#### What the exercise asks:
Please retype the listing below exactly, from its opening line through the line where "The width and" appears.

#### Data extracts:
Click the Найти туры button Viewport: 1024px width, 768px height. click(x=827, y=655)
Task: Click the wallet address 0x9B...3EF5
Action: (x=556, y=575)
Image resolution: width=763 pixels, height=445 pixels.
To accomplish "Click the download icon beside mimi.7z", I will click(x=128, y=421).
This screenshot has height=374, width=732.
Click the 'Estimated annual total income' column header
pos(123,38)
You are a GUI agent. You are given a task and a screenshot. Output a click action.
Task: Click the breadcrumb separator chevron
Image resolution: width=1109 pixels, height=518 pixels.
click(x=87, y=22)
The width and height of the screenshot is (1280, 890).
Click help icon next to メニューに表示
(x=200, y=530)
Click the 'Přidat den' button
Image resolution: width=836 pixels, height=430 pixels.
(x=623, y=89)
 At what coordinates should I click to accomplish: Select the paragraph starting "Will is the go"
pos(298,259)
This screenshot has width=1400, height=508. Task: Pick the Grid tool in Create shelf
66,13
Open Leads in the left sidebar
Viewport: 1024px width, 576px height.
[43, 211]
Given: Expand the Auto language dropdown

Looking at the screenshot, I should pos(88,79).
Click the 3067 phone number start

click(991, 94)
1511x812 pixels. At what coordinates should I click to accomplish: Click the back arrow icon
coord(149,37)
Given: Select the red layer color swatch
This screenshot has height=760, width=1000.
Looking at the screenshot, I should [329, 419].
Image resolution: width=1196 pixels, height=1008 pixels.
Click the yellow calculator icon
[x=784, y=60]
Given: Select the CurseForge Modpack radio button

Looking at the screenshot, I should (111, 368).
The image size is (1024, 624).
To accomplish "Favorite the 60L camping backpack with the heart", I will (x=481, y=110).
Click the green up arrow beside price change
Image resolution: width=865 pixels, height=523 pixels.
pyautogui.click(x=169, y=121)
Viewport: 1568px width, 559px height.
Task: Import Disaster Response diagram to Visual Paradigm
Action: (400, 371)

#### Reply to the exercise:
Click the Найти туры button Viewport: 1024px width, 768px height. click(x=827, y=655)
Task: Click the wallet address 0x9B...3EF5
Action: (x=556, y=575)
Image resolution: width=763 pixels, height=445 pixels.
To accomplish "Click the download icon beside mimi.7z", I will click(x=128, y=421).
This screenshot has height=374, width=732.
Click the 'Estimated annual total income' column header
pos(123,38)
You are a GUI agent. You are given a task and a screenshot. Output a click action.
Task: Click the breadcrumb separator chevron
Image resolution: width=1109 pixels, height=518 pixels.
click(x=87, y=22)
The width and height of the screenshot is (1280, 890).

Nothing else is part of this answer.